> [Task directions]:
Please write out all the entries exactly, without the pictures.

(Collected data)

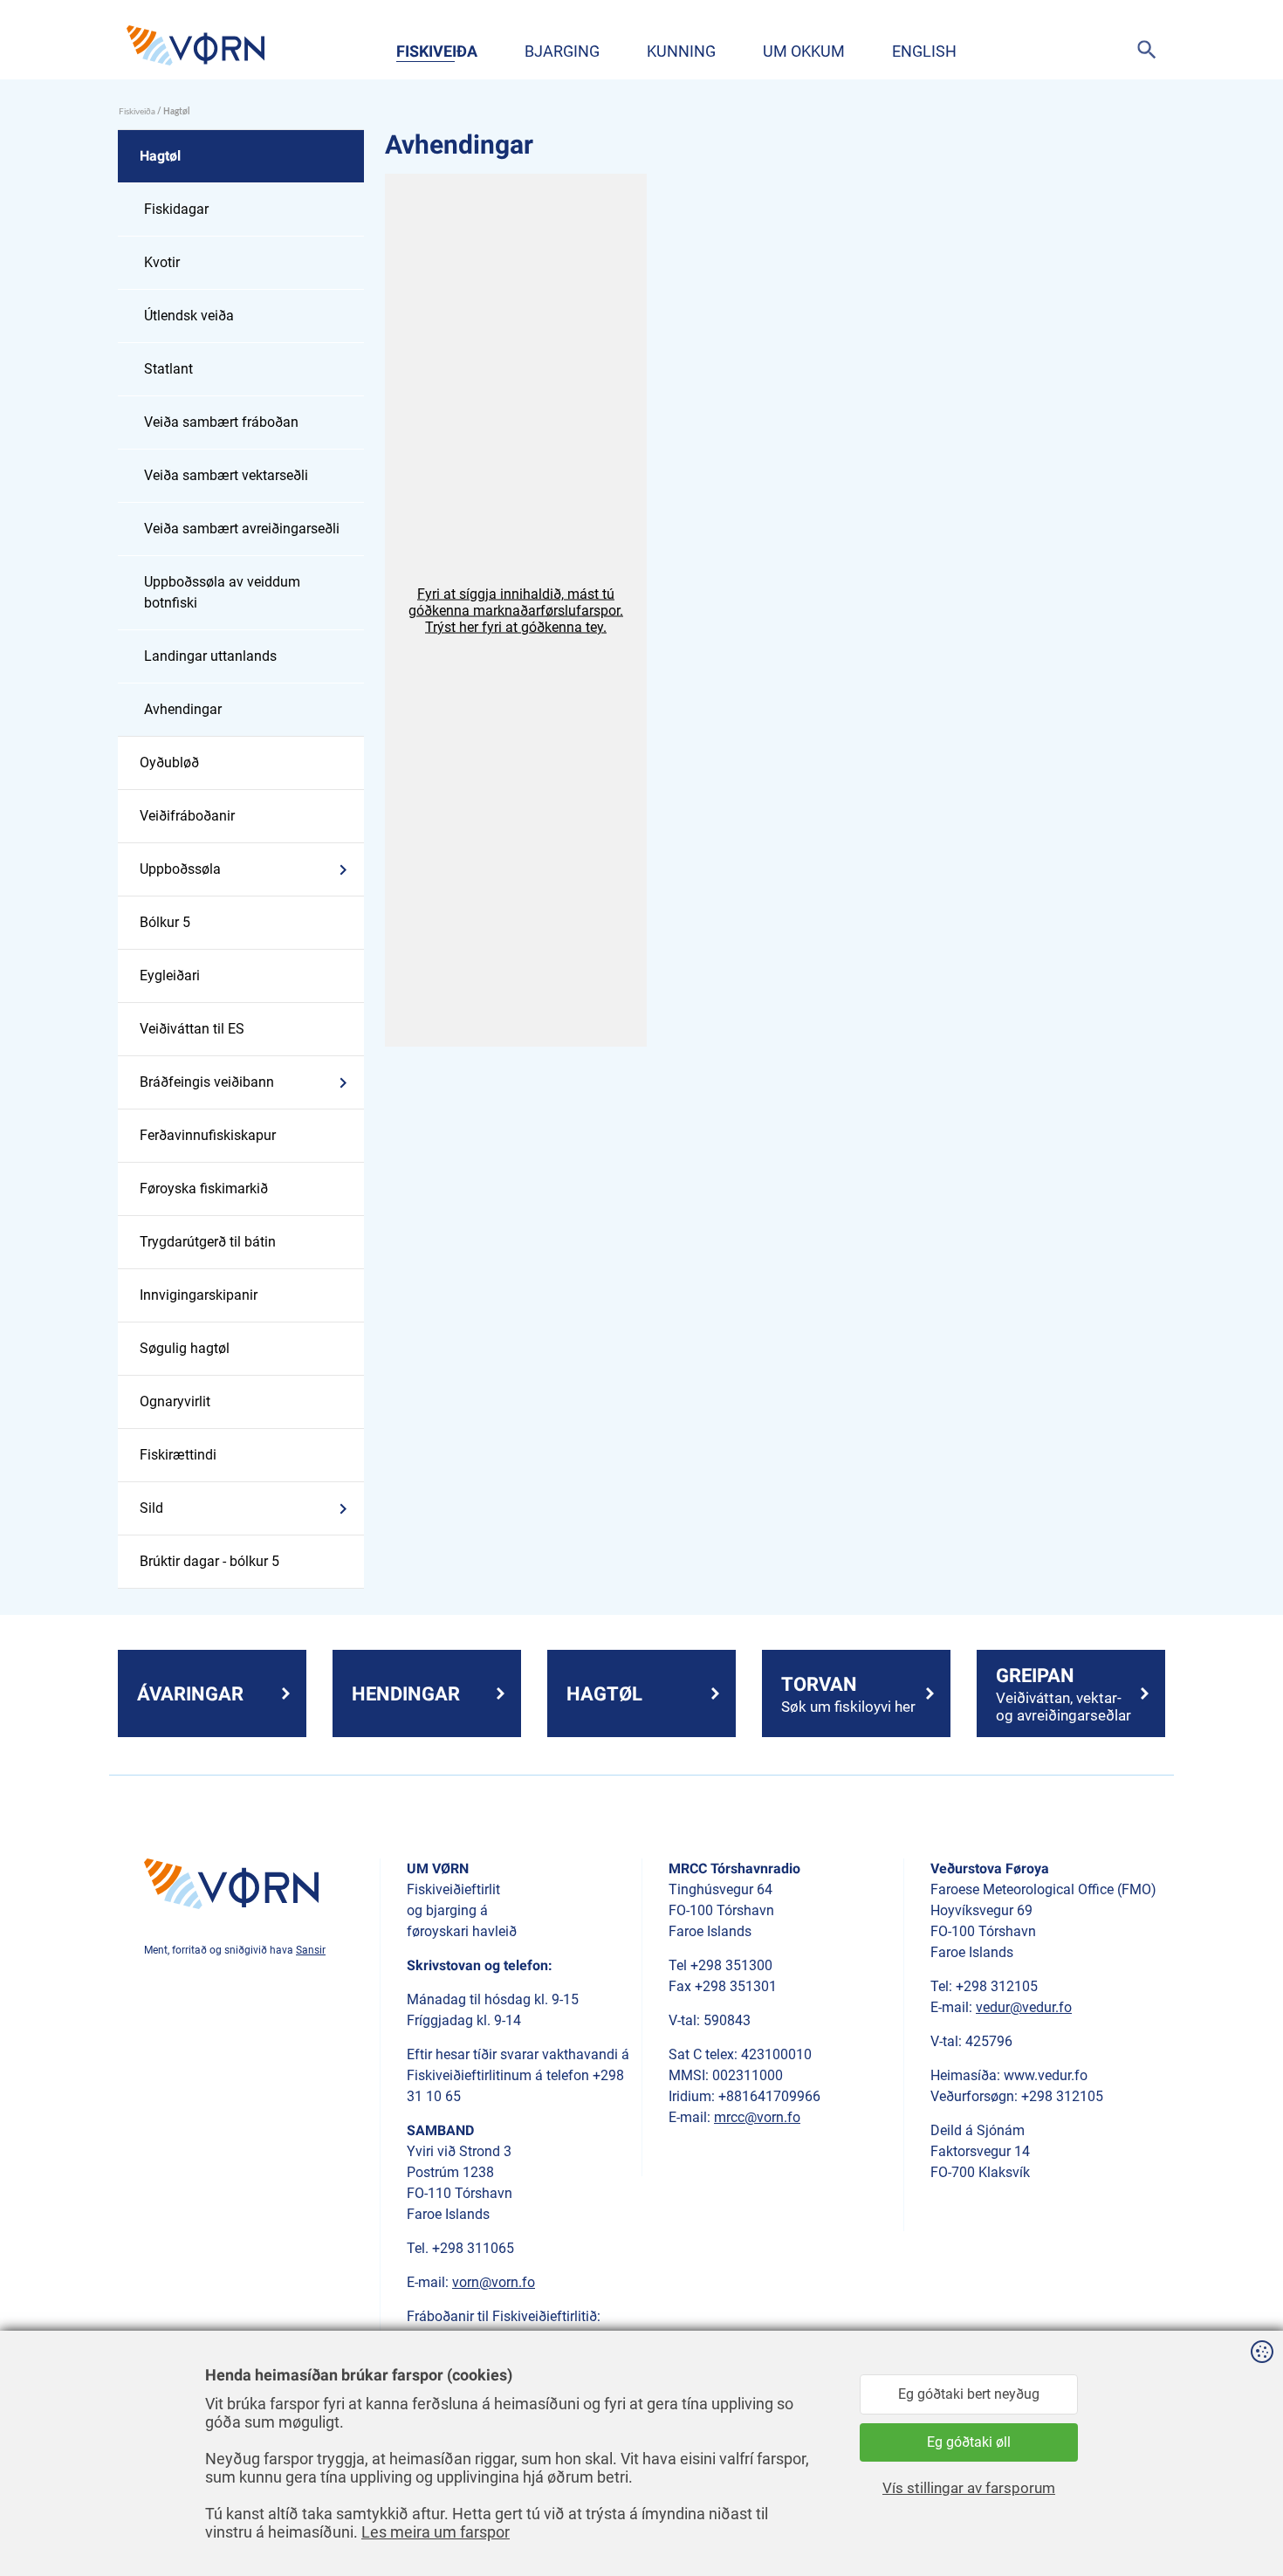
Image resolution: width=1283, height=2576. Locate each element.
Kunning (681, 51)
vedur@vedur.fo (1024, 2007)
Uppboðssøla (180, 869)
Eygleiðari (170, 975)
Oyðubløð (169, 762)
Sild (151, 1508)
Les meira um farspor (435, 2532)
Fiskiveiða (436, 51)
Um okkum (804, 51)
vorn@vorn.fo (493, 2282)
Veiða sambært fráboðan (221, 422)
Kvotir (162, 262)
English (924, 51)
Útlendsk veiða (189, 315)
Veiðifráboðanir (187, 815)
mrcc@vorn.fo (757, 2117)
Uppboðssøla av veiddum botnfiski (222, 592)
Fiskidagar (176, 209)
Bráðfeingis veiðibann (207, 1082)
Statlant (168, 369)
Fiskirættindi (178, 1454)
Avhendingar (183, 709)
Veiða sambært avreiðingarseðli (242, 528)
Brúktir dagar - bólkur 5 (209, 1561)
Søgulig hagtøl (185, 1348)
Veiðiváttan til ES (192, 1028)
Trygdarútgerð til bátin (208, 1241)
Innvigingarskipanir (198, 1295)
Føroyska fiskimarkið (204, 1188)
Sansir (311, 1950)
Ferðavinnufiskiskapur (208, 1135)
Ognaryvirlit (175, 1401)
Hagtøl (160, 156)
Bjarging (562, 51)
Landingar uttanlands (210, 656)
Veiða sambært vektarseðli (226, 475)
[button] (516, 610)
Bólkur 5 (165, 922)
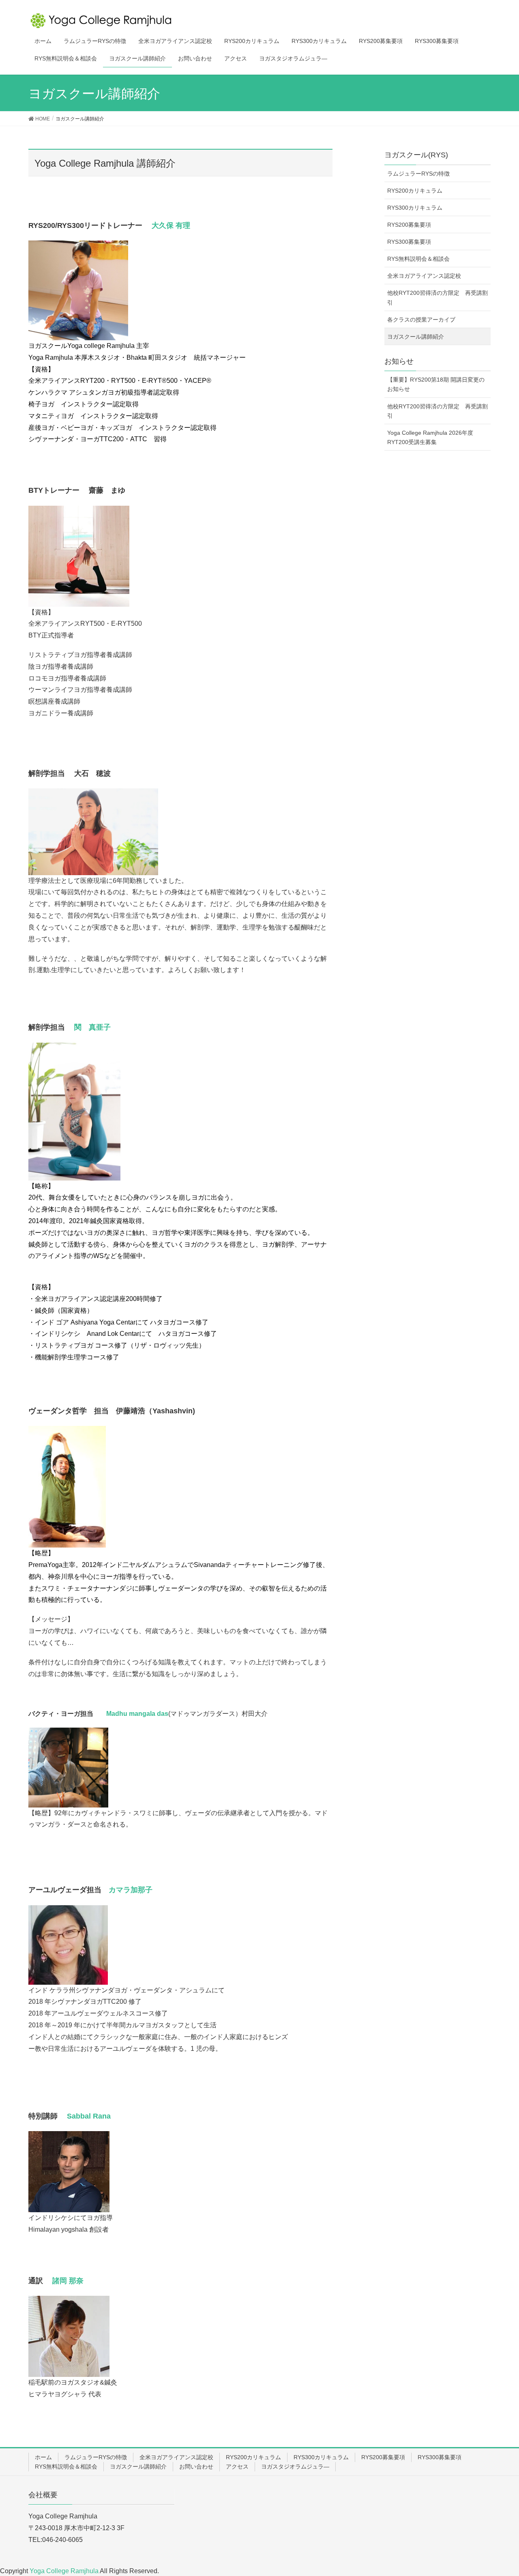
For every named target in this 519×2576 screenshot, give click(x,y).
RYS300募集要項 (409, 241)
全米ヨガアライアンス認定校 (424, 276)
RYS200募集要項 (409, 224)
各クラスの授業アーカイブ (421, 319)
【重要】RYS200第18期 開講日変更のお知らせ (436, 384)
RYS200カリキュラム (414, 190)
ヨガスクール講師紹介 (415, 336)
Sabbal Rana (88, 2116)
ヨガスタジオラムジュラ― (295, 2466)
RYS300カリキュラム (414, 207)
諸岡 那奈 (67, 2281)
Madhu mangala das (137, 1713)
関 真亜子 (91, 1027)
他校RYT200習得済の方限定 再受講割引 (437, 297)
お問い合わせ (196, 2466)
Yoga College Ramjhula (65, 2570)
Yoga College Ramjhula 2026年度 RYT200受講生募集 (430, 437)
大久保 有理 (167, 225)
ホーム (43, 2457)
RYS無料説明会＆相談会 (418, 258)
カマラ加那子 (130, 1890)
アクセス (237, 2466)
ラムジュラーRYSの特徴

> [Result of the task]:
Image resolution: width=1283, height=2576. Locate each element.
Kunning (681, 51)
vedur@vedur.fo (1024, 2007)
Uppboðssøla (180, 869)
Eygleiðari (170, 975)
Oyðubløð (169, 762)
Sild (151, 1508)
Les meira um farspor (435, 2532)
Fiskiveiða (436, 51)
Um okkum (804, 51)
vorn@vorn.fo (493, 2282)
Veiða sambært fráboðan (221, 422)
Kvotir (162, 262)
English (924, 51)
Útlendsk veiða (189, 315)
Veiðifráboðanir (187, 815)
mrcc@vorn.fo (757, 2117)
Uppboðssøla av veiddum botnfiski (222, 592)
Fiskidagar (176, 209)
Bráðfeingis veiðibann (207, 1082)
Statlant (168, 369)
Fiskirættindi (178, 1454)
Avhendingar (183, 709)
Veiða sambært avreiðingarseðli (242, 528)
Brúktir dagar - bólkur 5 (209, 1561)
Søgulig hagtøl (185, 1348)
Veiðiváttan til ES (192, 1028)
Trygdarútgerð til bátin (208, 1241)
Innvigingarskipanir (198, 1295)
Føroyska fiskimarkið (204, 1188)
Sansir (311, 1950)
Ferðavinnufiskiskapur (208, 1135)
Ognaryvirlit (175, 1401)
Hagtøl (160, 156)
Bjarging (562, 51)
Landingar uttanlands (210, 656)
Veiða sambært vektarseðli (226, 475)
[button] (516, 610)
Bólkur 5 (165, 922)
For every named target in this 519×2576 screenshot, give click(x,y).
RYS300募集要項 (409, 241)
全米ヨガアライアンス認定校 (424, 276)
RYS200募集要項 (409, 224)
各クラスの授業アーカイブ (421, 319)
【重要】RYS200第18期 開講日変更のお知らせ (436, 384)
RYS200カリキュラム (414, 190)
ヨガスクール講師紹介 (415, 336)
Sabbal Rana (88, 2116)
ヨガスタジオラムジュラ― (295, 2466)
RYS300カリキュラム (414, 207)
諸岡 那奈 (67, 2281)
Madhu mangala das (137, 1713)
関 真亜子 (91, 1027)
他校RYT200習得済の方限定 再受講割引 (437, 297)
お問い合わせ (196, 2466)
Yoga College Ramjhula (65, 2570)
Yoga College Ramjhula 2026年度 RYT200受講生募集 (430, 437)
大久保 有理 (167, 225)
ホーム (43, 2457)
RYS無料説明会＆相談会 (418, 258)
カマラ加那子 (130, 1890)
アクセス (237, 2466)
ラムジュラーRYSの特徴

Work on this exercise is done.